If we want social robots to get out of the labs and have successful interactions with humans in populated public spaces one requirement is reliable detection and tracking of people. However, this should not be done just in the immediate surroundings of the robot, but in a much larger space. One reason for that is that people expect the robot to notice them and react while they are still far away from it. Yet another different motivation is that collection of tracking data in a large public area allows the robot to model and understand the typical behaviour of people in that space, which is essential for obtaining smooth and natural interactions. Our approach was to fix 3D range sensors in the environment and develop a system that combines multiple sensors for continuous tracking of all people inside the covered area. This system was installed in a 900 m2 area of a shopping and business centre in Osaka, Japan. We used it to make a year-long collection of pedestrian data and model the movement and behaviour of people. Moreover, the tracking was used to implement some novel types of human-robot interactions. The talk will present the obtained results and discuss directions of further development.

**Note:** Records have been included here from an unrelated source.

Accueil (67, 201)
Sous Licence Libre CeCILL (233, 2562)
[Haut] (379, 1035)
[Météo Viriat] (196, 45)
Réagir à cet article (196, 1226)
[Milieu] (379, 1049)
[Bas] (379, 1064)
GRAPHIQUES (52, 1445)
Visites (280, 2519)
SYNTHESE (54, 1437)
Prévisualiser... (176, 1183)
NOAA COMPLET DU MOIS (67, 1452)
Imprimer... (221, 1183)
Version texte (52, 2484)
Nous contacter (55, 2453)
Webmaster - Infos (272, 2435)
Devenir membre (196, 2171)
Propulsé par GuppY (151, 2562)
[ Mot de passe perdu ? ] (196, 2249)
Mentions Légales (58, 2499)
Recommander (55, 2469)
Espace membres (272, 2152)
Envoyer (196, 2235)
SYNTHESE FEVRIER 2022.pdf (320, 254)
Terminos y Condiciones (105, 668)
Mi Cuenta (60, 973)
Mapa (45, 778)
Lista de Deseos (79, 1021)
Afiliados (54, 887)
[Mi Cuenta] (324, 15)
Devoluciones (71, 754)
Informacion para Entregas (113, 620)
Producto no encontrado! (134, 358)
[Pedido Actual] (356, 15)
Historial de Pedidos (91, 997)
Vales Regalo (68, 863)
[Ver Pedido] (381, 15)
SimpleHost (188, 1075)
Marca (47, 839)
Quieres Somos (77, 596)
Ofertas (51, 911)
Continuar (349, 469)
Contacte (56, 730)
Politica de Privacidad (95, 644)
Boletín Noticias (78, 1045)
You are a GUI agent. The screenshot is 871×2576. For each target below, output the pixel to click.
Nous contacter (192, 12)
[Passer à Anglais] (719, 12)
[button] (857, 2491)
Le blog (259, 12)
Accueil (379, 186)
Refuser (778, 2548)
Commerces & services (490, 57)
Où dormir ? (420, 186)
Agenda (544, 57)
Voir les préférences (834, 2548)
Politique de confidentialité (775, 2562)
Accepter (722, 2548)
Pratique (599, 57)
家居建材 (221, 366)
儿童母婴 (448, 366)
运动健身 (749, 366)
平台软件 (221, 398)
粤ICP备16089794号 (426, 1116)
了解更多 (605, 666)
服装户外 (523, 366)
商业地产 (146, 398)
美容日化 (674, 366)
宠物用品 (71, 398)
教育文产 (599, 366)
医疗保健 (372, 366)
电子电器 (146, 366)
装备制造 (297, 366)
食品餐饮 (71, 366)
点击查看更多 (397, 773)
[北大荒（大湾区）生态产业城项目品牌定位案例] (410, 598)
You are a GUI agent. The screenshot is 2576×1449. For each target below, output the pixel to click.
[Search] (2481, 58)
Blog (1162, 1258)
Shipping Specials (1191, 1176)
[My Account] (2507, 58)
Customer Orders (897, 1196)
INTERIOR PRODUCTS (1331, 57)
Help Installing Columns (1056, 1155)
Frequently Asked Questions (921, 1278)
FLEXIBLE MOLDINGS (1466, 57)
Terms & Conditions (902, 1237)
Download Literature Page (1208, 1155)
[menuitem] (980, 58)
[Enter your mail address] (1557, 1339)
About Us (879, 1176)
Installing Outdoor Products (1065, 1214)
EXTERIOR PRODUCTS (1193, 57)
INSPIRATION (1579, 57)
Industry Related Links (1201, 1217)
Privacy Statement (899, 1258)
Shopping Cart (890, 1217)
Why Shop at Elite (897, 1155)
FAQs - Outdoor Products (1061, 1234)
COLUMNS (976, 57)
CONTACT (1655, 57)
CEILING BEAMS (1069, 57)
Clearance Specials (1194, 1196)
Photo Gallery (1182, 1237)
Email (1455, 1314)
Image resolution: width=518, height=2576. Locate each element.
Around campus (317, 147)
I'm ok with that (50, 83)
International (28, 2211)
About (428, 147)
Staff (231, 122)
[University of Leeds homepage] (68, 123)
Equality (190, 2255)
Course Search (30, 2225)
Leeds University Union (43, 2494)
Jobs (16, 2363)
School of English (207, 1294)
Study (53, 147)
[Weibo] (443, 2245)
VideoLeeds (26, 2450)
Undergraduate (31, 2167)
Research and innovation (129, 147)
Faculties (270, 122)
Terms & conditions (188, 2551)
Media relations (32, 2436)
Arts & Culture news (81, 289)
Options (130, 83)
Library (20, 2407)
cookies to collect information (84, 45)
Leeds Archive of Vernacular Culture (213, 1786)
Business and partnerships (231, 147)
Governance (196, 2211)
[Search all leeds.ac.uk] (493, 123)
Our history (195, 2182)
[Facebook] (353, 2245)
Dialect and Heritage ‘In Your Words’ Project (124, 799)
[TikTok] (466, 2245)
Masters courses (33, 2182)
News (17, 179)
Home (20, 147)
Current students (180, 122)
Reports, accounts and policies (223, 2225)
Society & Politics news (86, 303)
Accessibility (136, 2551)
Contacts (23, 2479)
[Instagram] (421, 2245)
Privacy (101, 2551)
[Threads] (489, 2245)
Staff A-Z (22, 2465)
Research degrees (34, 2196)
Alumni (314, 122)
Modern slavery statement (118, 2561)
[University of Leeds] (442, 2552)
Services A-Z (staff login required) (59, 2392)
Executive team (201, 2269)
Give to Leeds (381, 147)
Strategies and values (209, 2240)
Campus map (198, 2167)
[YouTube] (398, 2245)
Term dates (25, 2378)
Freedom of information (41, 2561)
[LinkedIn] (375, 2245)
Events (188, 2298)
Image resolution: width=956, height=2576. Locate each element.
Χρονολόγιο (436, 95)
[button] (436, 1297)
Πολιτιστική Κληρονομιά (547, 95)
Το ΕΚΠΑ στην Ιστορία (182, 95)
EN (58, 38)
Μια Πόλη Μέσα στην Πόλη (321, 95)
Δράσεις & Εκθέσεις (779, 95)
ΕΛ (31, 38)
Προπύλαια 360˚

Dražen Brščić received his Dr.Eng. degree in Electrical engineering from The University of Tokyo in 2008. From 2008 to 2010 he worked at the Technical University of Munich, and from 2011 he was a at ATR in Japan. Since last year he joined the Faculty of Engineering at the University of Rijeka in Croatia as Assistant Professor. He has received several awards for his work, including two Best paper awards at the Human-Robot Interaction (HRI) conferences in 2013 and 2015. His research interests include mobile robotics, people tracking, and human-robot interaction.